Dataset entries
====================

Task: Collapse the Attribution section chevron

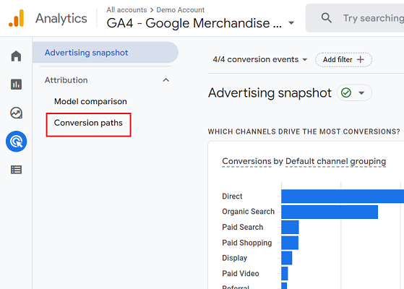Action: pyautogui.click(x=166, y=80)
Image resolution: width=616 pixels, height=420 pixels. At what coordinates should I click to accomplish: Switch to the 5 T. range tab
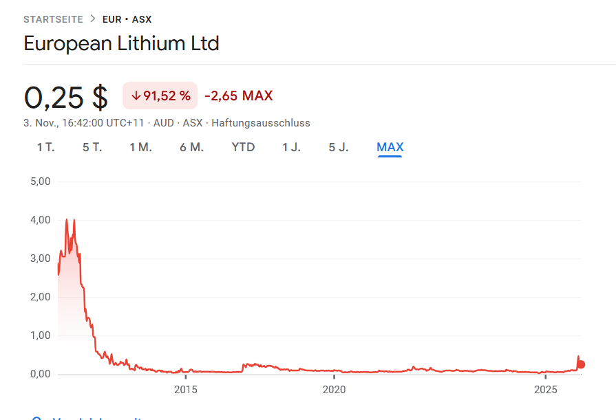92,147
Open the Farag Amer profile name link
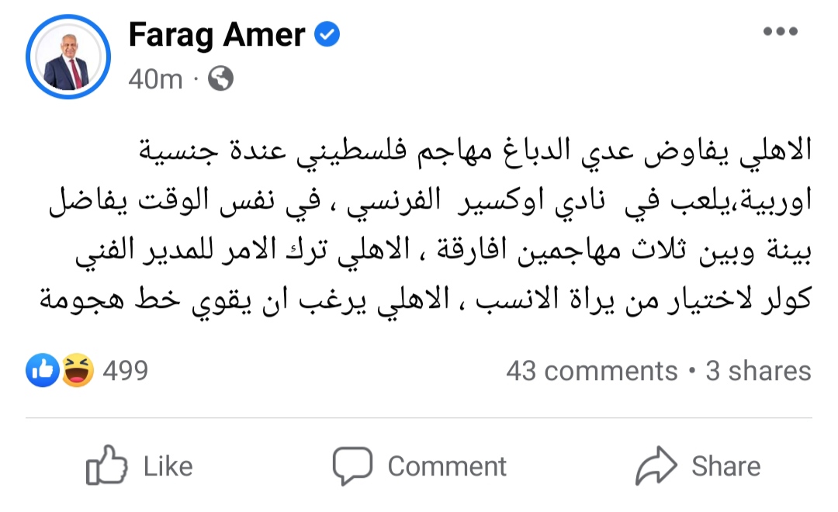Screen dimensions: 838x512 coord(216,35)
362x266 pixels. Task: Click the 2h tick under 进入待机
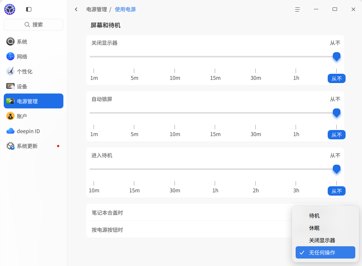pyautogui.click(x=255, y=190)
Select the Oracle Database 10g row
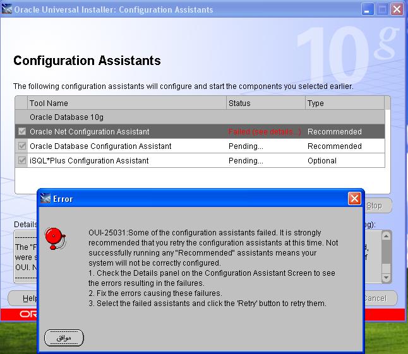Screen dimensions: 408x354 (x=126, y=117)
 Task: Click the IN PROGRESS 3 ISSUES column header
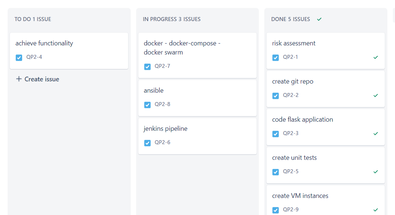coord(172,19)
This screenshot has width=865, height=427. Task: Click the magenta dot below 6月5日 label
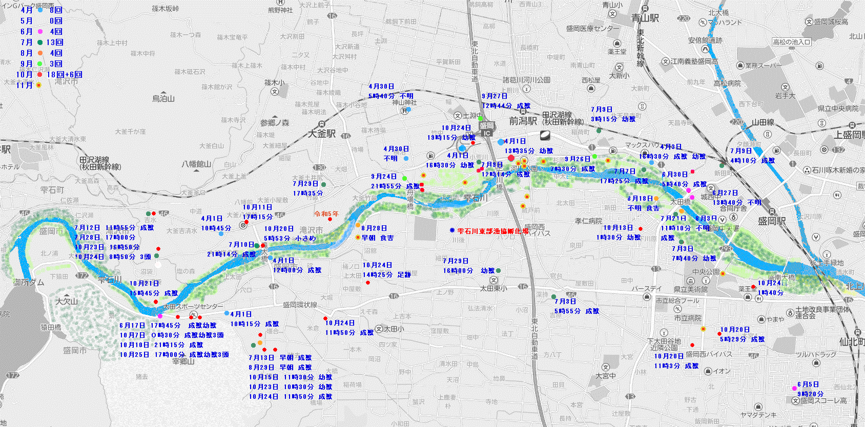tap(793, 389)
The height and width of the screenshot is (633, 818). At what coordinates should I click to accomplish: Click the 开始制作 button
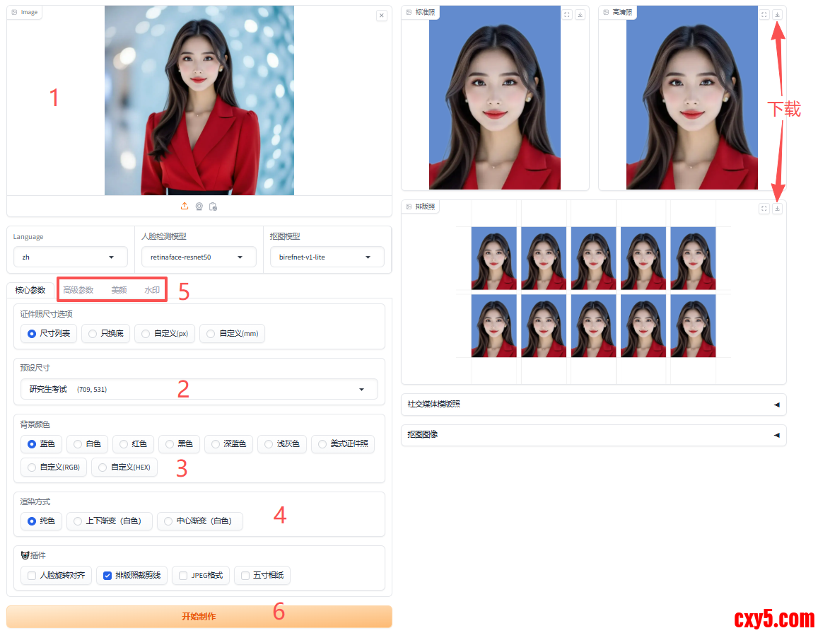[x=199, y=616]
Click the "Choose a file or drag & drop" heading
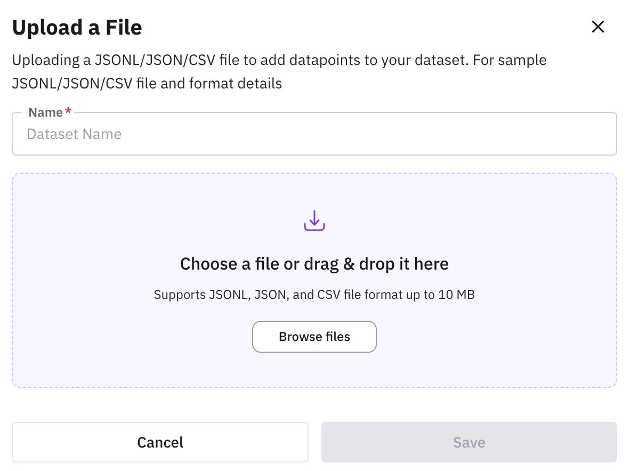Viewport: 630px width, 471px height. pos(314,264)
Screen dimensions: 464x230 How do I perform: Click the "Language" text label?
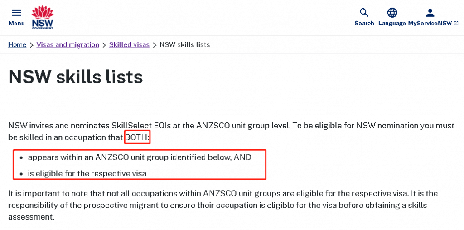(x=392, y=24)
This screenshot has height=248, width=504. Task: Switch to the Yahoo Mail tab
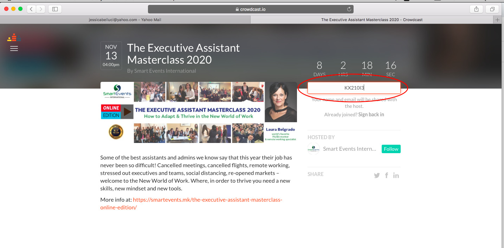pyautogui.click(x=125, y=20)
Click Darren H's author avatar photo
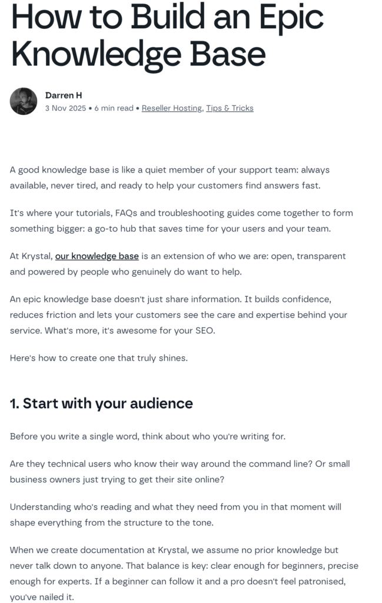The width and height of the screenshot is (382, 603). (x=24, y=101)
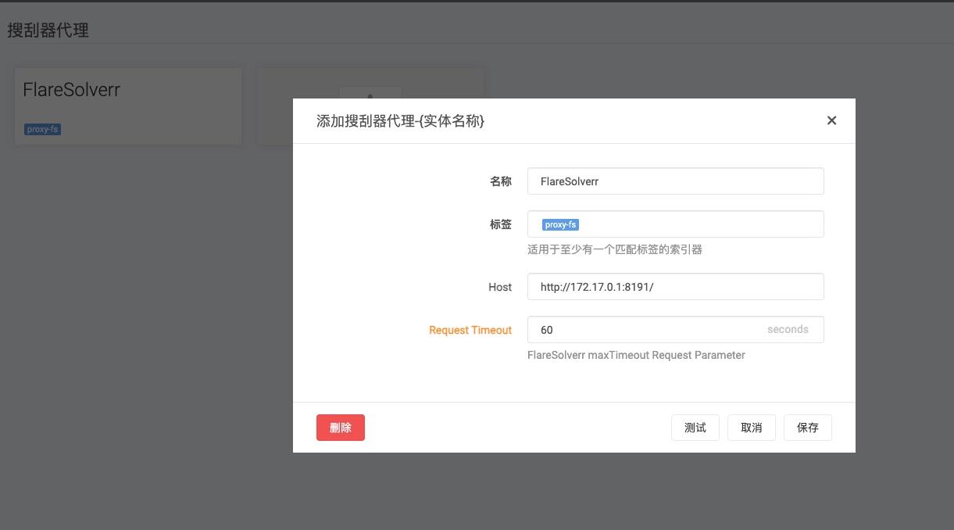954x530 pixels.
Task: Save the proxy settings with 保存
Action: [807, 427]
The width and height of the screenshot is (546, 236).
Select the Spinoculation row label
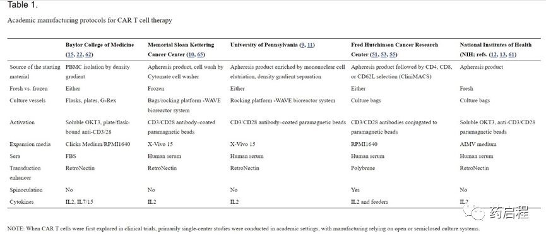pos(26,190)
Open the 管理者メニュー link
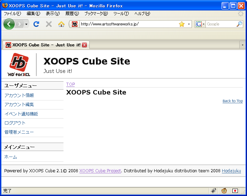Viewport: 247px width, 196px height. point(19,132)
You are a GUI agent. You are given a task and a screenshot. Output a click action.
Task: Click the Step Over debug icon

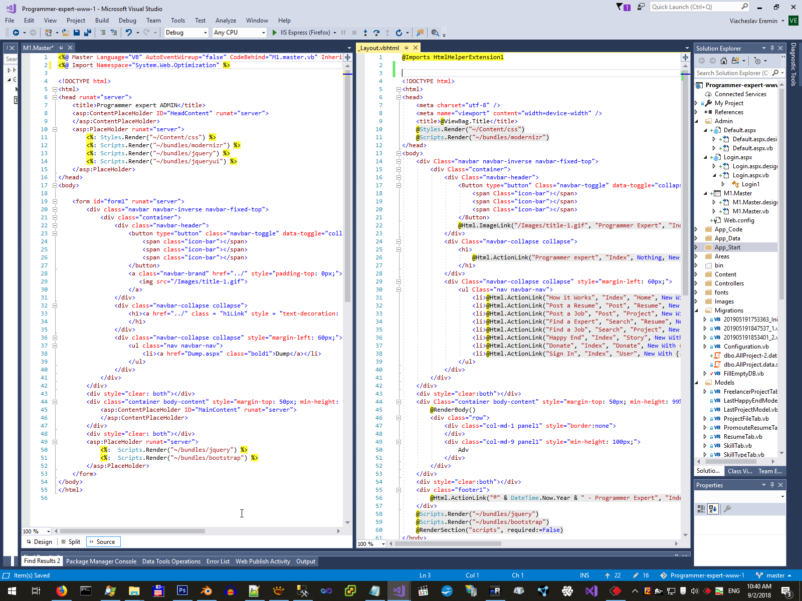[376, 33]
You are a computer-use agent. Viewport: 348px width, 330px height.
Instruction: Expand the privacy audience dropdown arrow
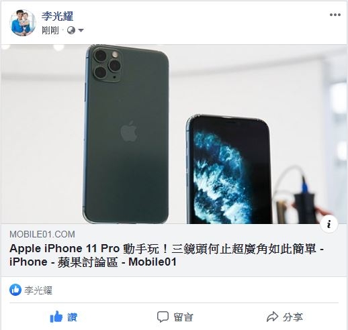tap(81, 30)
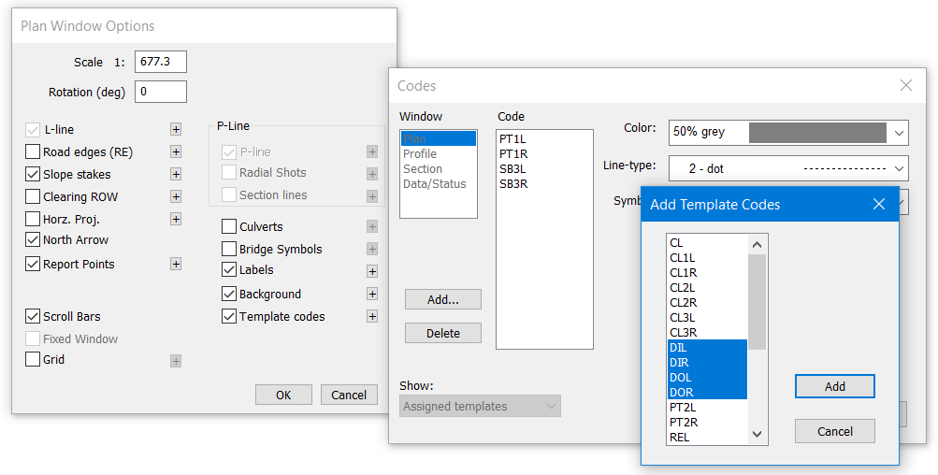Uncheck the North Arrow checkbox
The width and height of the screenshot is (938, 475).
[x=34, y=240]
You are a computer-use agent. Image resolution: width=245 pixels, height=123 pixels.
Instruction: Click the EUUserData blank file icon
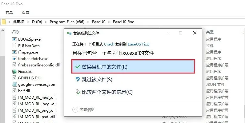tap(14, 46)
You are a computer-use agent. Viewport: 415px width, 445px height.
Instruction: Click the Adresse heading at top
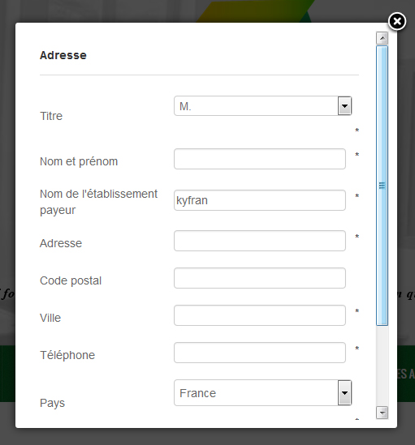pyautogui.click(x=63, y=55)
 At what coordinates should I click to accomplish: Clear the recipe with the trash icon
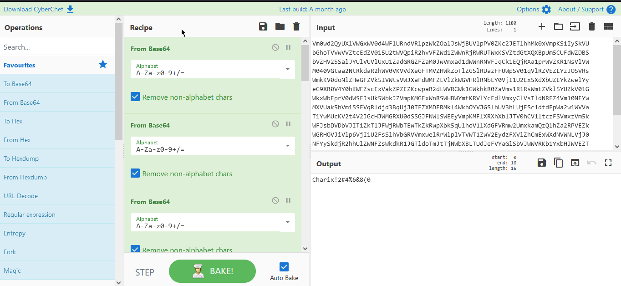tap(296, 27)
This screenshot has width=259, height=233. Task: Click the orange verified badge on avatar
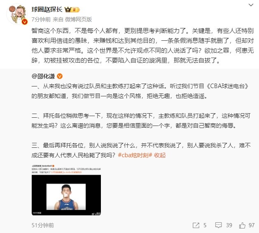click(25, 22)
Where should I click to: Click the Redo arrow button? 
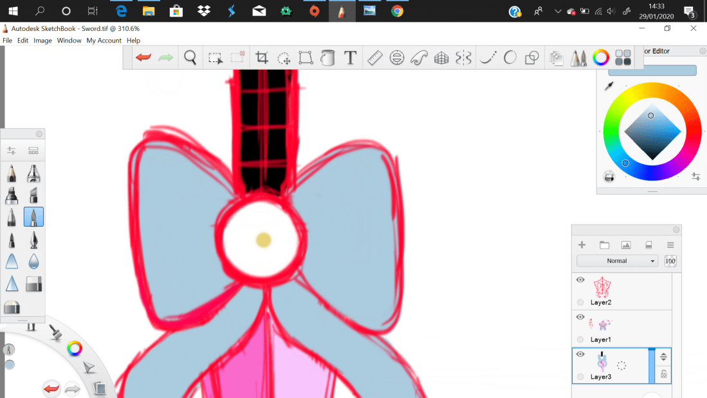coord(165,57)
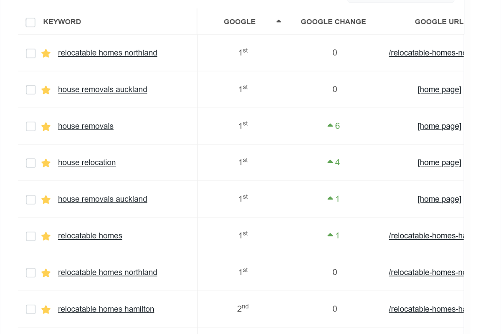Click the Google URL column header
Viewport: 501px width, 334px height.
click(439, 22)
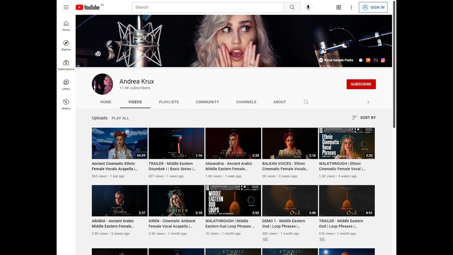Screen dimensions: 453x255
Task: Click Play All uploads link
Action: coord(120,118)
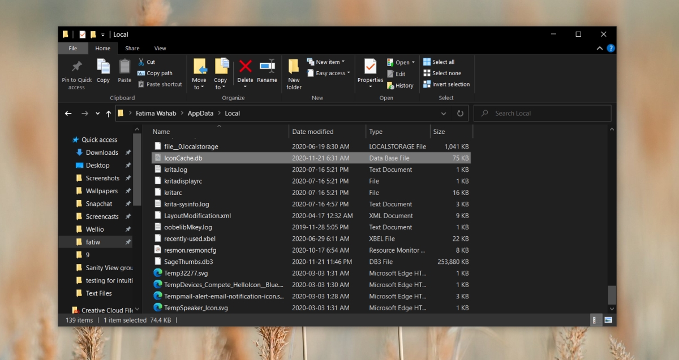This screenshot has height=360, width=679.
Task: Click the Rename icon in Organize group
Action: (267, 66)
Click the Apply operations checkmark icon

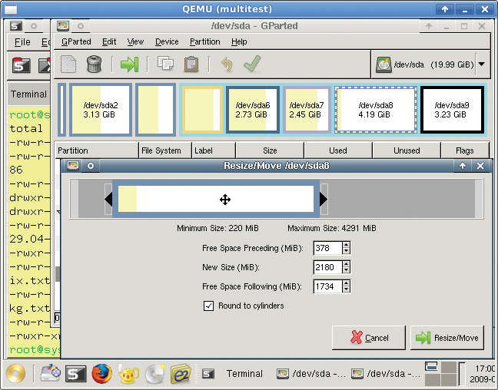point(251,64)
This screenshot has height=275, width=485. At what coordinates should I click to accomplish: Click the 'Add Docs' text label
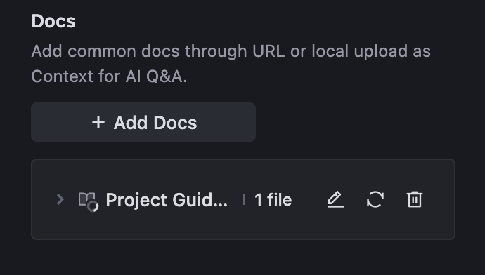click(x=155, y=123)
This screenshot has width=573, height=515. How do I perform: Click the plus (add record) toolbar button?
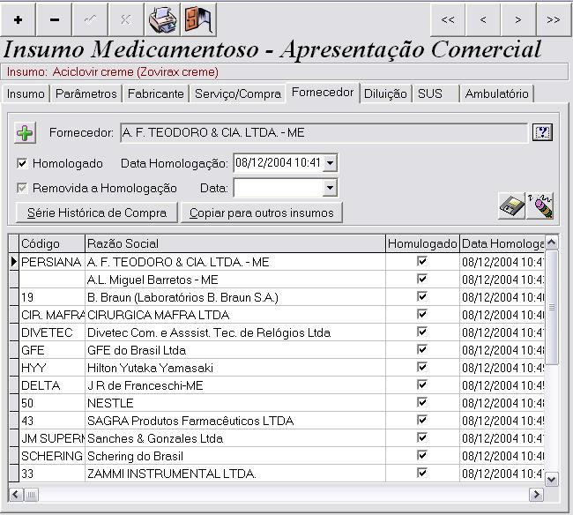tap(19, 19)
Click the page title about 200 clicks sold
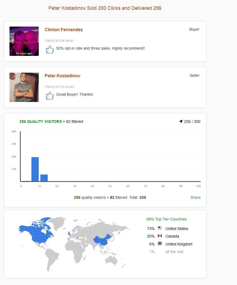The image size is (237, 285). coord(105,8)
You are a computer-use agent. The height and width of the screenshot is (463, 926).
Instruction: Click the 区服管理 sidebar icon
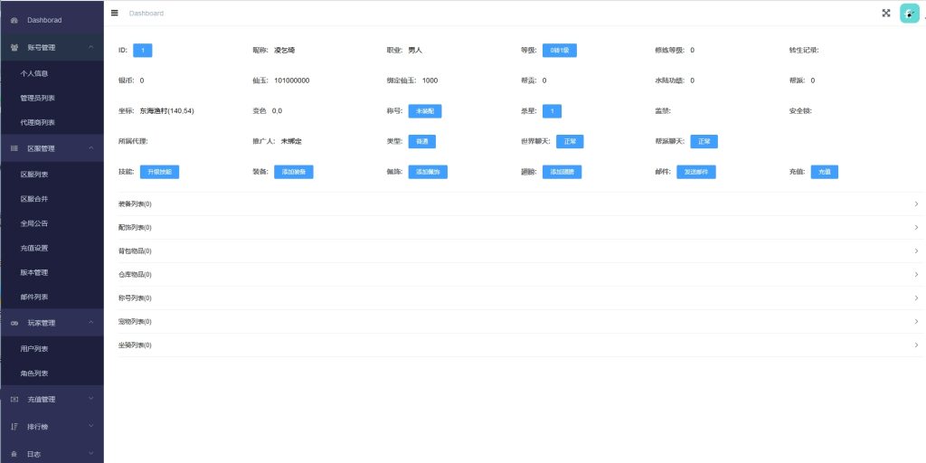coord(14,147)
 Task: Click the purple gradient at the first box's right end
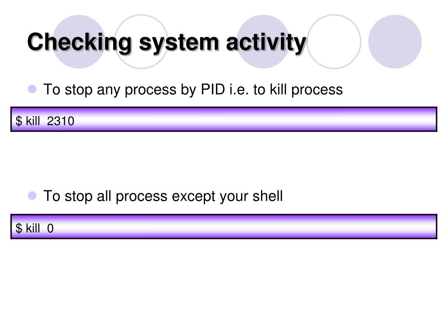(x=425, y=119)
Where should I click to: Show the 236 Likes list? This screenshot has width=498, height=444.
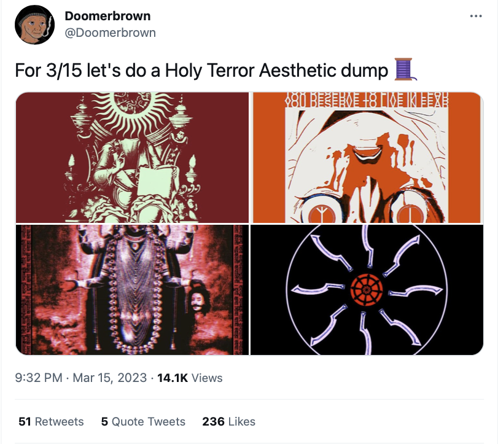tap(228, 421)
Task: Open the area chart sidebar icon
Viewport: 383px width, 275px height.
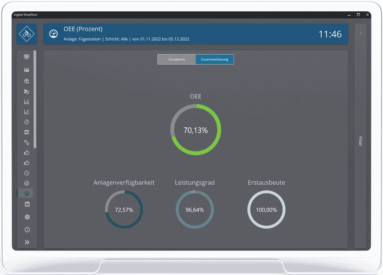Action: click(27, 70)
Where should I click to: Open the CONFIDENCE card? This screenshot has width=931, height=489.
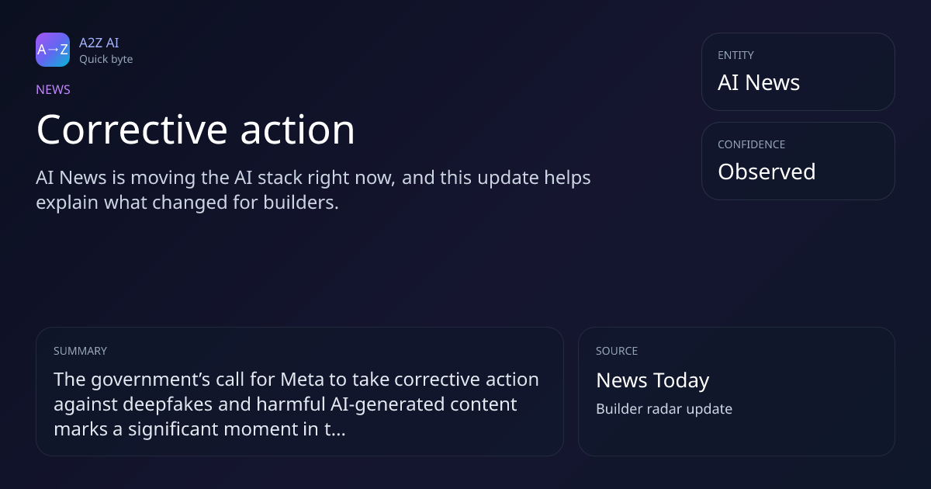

====================

# What you have to do:
Once the pictures are set aside, repeat the data above exactly.

# Task output:
Task: Collapse the Attribution section chevron

Action: pyautogui.click(x=166, y=80)
Image resolution: width=616 pixels, height=420 pixels. At what coordinates should I click to accomplish: Switch to the 5 T. range tab
92,147
Open the Farag Amer profile name link
Screen dimensions: 838x512 coord(216,35)
362x266 pixels. Task: Click the 2h tick under 进入待机
pyautogui.click(x=255, y=190)
Select the Oracle Database 10g row
Screen dimensions: 408x354 (x=126, y=117)
 Task: Click the IN PROGRESS 3 ISSUES column header
coord(172,19)
This screenshot has width=865, height=427. Task: Click the magenta dot below 6月5日 label
tap(793, 389)
The height and width of the screenshot is (633, 818). At what coordinates should I click to accomplish: Click the 开始制作 button
[x=199, y=616]
Click the "Choose a file or drag & drop" heading
Viewport: 630px width, 471px height. pos(314,264)
Screen dimensions: 464x230 How do I perform: Click the "Language" text label?
(x=392, y=24)
This screenshot has height=248, width=504. Task: Switch to the Yahoo Mail tab
pyautogui.click(x=125, y=20)
Click Darren H's author avatar photo
The width and height of the screenshot is (382, 603). (x=24, y=101)
954x530 pixels.
Task: Save the proxy settings with 保存
Action: [807, 427]
The width and height of the screenshot is (546, 236).
Select the Spinoculation row label
pos(26,190)
Open the 管理者メニュー link
Viewport: 247px width, 196px height. point(19,132)
You are a GUI agent. You are given a task and a screenshot. Output a click action.
Task: Click the Step Over debug icon

[376, 33]
You are a computer-use agent. Viewport: 348px width, 330px height.
Instruction: Expand the privacy audience dropdown arrow
tap(81, 30)
Uncheck the North Arrow checkbox
The width and height of the screenshot is (938, 475).
[x=34, y=240]
You are a computer-use agent. Image resolution: width=245 pixels, height=123 pixels.
Instruction: Click the EUUserData blank file icon
tap(14, 46)
You are a computer-use agent. Viewport: 415px width, 445px height.
Instruction: Click the Adresse heading at top
pyautogui.click(x=63, y=55)
 At what coordinates should I click to accomplish: Clear the recipe with the trash icon
tap(296, 27)
This screenshot has width=259, height=233. Task: Click the orange verified badge on avatar
click(25, 22)
Where should I click to: Click the Redo arrow button? 
coord(165,57)
Click the Google URL column header
Viewport: 501px width, 334px height.
click(439, 22)
Screen dimensions: 453x255
Task: Click Play All uploads link
Action: coord(120,118)
This screenshot has height=360, width=679.
Task: Click the Rename icon in Organize group
Action: (267, 66)
Click the Apply operations checkmark icon

point(251,64)
This screenshot has height=275, width=485. At what coordinates should I click to accomplish: Click the 'Add Docs' text label
click(x=155, y=123)
This screenshot has width=573, height=515. How do I perform: Click the plus (add record) toolbar button?
tap(19, 19)
Click the page title about 200 clicks sold
The image size is (237, 285). coord(105,8)
You are a computer-use agent. The height and width of the screenshot is (463, 926).
Instruction: Click the 区服管理 sidebar icon
coord(14,147)
 Task: Click the purple gradient at the first box's right end
(x=425, y=119)
Where should I click to: Show the 236 Likes list? This screenshot has width=498, height=444.
tap(228, 421)
Task: Open the area chart sidebar icon
Viewport: 383px width, 275px height.
Action: click(27, 70)
Where should I click to: Open the CONFIDENCE card? This screenshot has width=931, height=489.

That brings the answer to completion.